However, I suppose such poor suspense techniques are to be expected from Suspense novels as they are technically mystery- flavored novels, not true Mysteries, the way Futuristics usually have very poor world-building as they are science-fiction- flavored , not true Science-Fiction.

When the "Point of View" is done correctly, whatever that viewpoint character knows - the Reader knows. EVERYTHING that is in the POV character's head is revealed as it is seen and felt. If that POV character looks at it, then the Reader should see it too. If that POV character thinks it, then the Reader should be aware of it - that includes SECRETS!

On a personal note, I refuse to read books or stories written with "Illegitimate Third Person POV", because if "I" can write suspense scenes without cheating, and I'm merely an erotic romance author, THEY CAN TOO! (Freaking lazy-butt writers... Grumble, grumble, grumble…)

"But I thought the Villain's POV Increases the Suspense?"
Um…No. The Villain’s POV KILLS the Suspense.

Why?

Because while one might think suspense is being generated by the reader knowing that the main viewpoint character is in extreme danger (when the POV character doesn't,) what it actually does is Totally KILLS the Impact when the main viewpoint character finds out how much danger they are actually in.

It’s like someone whispering, “I’m gonna yell ‘boo’ in that kid’s ear.”

_SOURCE INFORMATION:_
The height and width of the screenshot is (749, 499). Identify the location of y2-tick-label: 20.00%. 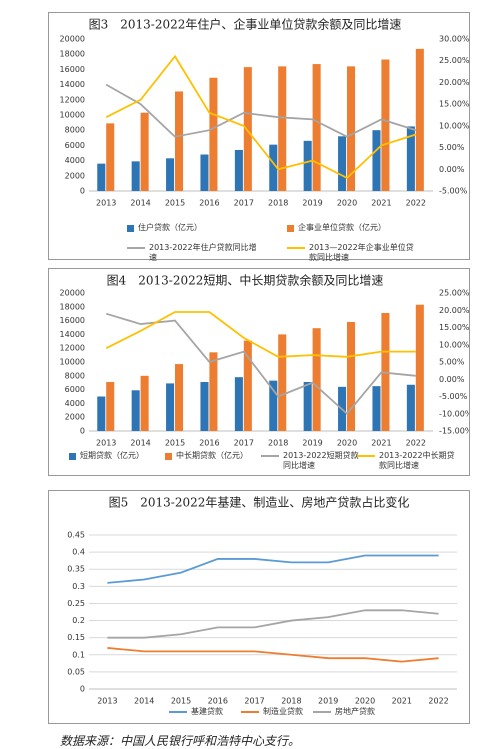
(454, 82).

---

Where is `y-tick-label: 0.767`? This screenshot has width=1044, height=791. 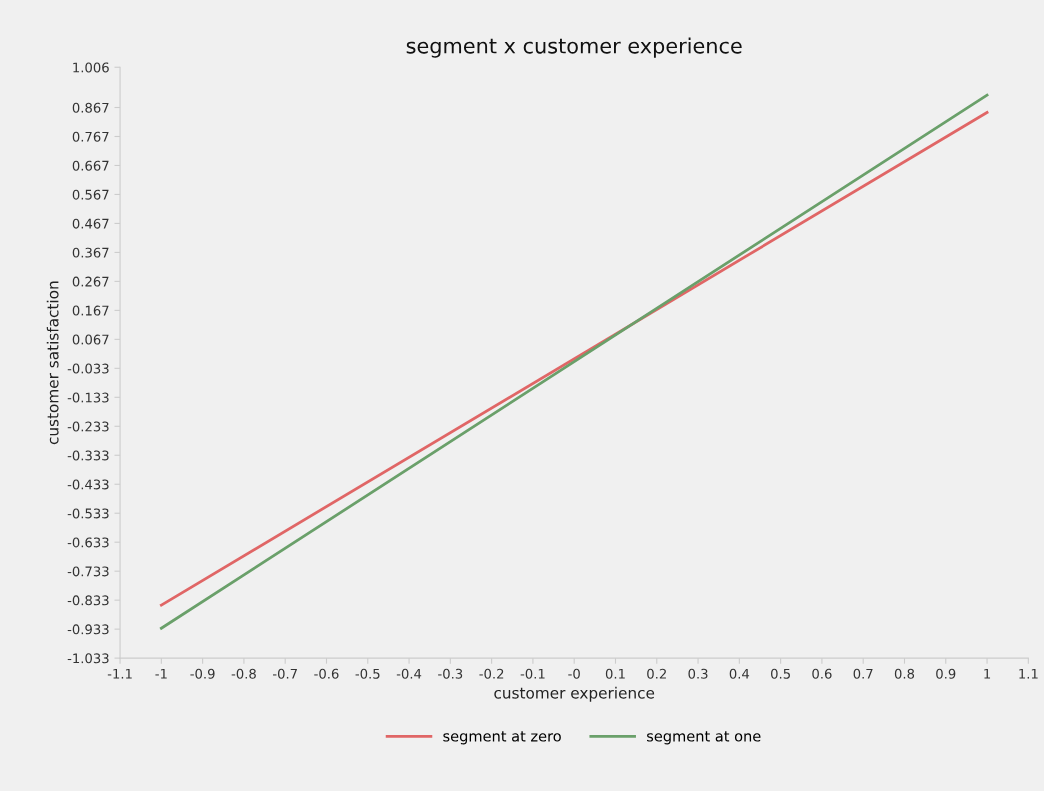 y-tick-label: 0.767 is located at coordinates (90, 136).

_DESCRIPTION OF THE TASK:_
Copy out the whole passage above on point of view and suspense writing, word for word.

_SOLUTION TO THIS EXERCISE:_
However, I suppose such poor suspense techniques are to be expected from Suspense novels as they are technically mystery- flavored novels, not true Mysteries, the way Futuristics usually have very poor world-building as they are science-fiction- flavored , not true Science-Fiction.

When the "Point of View" is done correctly, whatever that viewpoint character knows - the Reader knows. EVERYTHING that is in the POV character's head is revealed as it is seen and felt. If that POV character looks at it, then the Reader should see it too. If that POV character thinks it, then the Reader should be aware of it - that includes SECRETS!

On a personal note, I refuse to read books or stories written with "Illegitimate Third Person POV", because if "I" can write suspense scenes without cheating, and I'm merely an erotic romance author, THEY CAN TOO! (Freaking lazy-butt writers... Grumble, grumble, grumble…)

"But I thought the Villain's POV Increases the Suspense?"
Um…No. The Villain’s POV KILLS the Suspense.

Why?

Because while one might think suspense is being generated by the reader knowing that the main viewpoint character is in extreme danger (when the POV character doesn't,) what it actually does is Totally KILLS the Impact when the main viewpoint character finds out how much danger they are actually in.

It’s like someone whispering, “I’m gonna yell ‘boo’ in that kid’s ear.”